When your OIC is rejected your tax liability remains the same and you will be responsible for the full amount. An appeal must be filed within 30 days of the rejection letter if you do not agree with the reasons listed. An experienced tax professional can help review the rejection letter and discuss potential alternative solutions for avoiding a rejection in the future. Additionally, the IRS will use liens, levies, or other payment arrangements to collect the tax debt if an installment agreement is not in place.
Preparing for Future Offers in Compromise and Avoiding Rejection
It is important to get your Offer in Compromise right the first time, as if it is rejected, it can leave you in an even deeper financial hole due to penalties, interest, and fees.
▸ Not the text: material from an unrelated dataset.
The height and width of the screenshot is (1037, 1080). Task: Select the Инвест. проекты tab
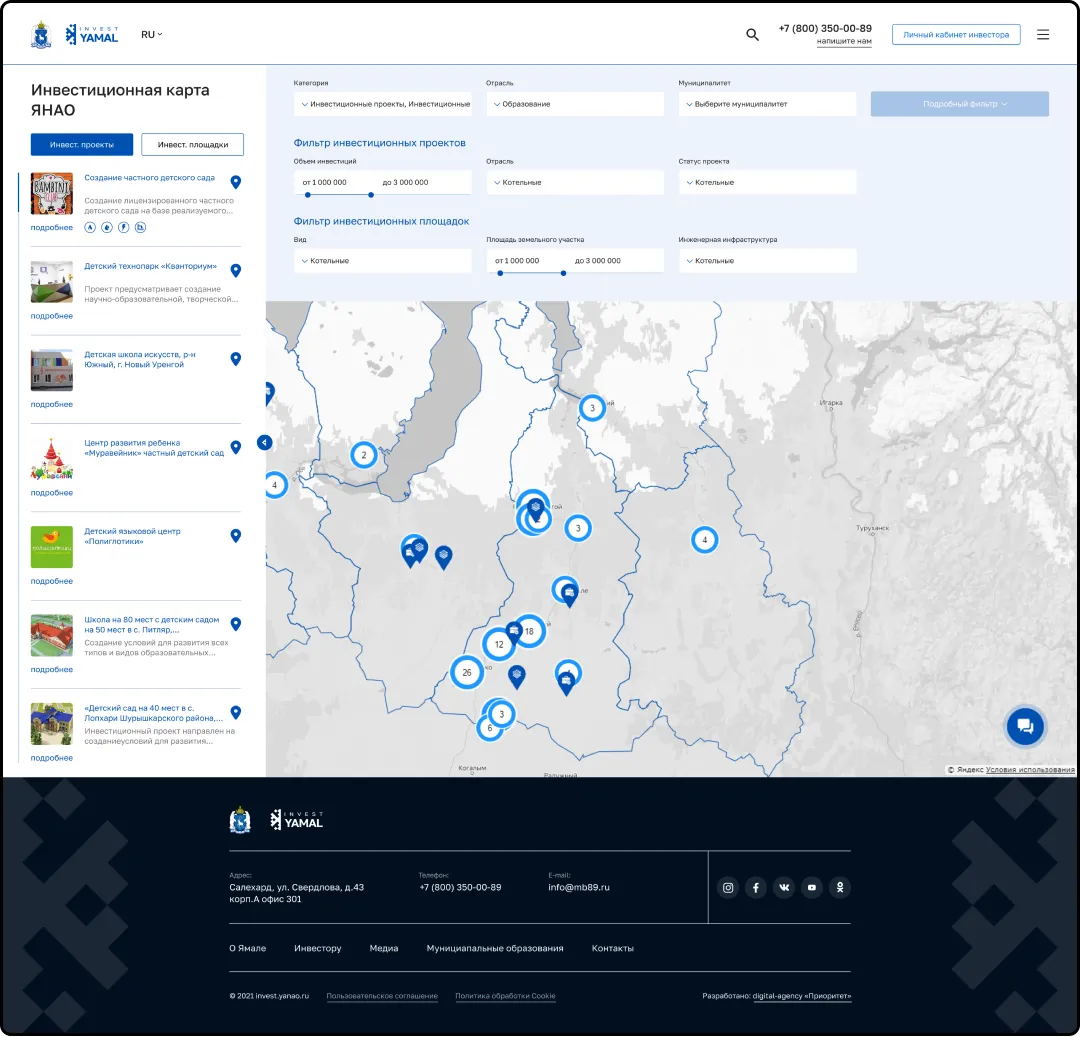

The first step to avoiding this situation is to work with reputable tax professionals who are experienced in filing Offers in Compromise. These professionals can ensure that your Offer in Compromise is complete, correct, and packaged in a way that maximizes its chance of being accepted. Additionally, it is important to submit the Offer in Compromise in advance of the deadline, as this can help you to ensure that all of the necessary information is included in the offer before it is sent.
Filing an Offer in Compromise can be a complex process, so it is crucial to have all of the required financial information prepared and organized. This means that you should have documentation of your current income, expenses, assets, and liabilities. This is so essential because the IRS will look at your financial situation in order to determine whether or not they will accept the offer in compromise. Additionally, you should also be sure to have all of the necessary supporting documents in hand, such as a financial statement, to help support your case.
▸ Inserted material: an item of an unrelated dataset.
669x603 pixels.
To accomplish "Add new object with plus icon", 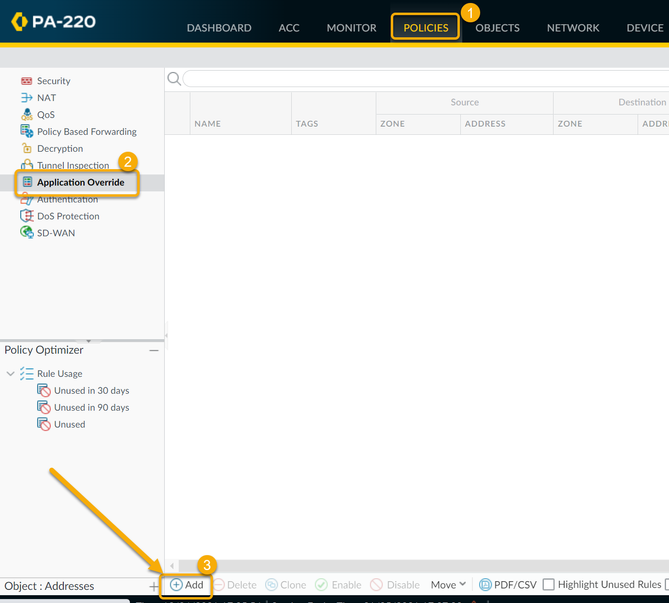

What happens if my offer in compromise is rejected? If your Offer in Compromise is rejected, the IRS will not immediately come after you to collect the taxes that were negotiated in the Offer. They will, however, require you to pay the applicable accrued penalties, interest, and fees associated with the taxes due. It is important to note, however, that you can appeal the decision if you feel that the offer was rejected in error. Additionally, if your financial situation has changed, you may be able to re-file another Offer in Compromise with new or updated information. You may also want to consider other alternatives to the Offer in Compromise such as an installment agreement, Currently Non-collectible Status, or even an Innocent Spouse Claim, depending on your circumstances.
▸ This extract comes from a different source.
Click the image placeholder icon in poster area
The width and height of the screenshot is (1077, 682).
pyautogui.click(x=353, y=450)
“The information provided in this article should not be considered as professional tax advice. It is intended for informational purposes only and should not be relied upon as a substitute for consulting with a qualified tax professional or conducting thorough research on the latest tax laws and regulations applicable to your specific circumstances.
Furthermore, due to the dynamic nature of tax-related topics, the information presented in this article may not reflect the most current tax laws, rulings, or interpretations. It is always recommended to verify any tax-related information with official government sources or seek advice from a qualified tax professional before making any decisions or taking action.
The author, publisher, and AI model provider do not assume any responsibility or liability for the accuracy, completeness, or reliability of the information contained in this article. By reading this article, you acknowledge that any reliance on the information provided is at your own risk, and you agree to hold the author, publisher, and AI model provider harmless from any damages or losses resulting from the use of this information.
Please consult with a qualified tax professional or relevant authorities for specific advice tailored to your individual circumstances and to ensure compliance with the most current tax laws and regulations in your jurisdiction.”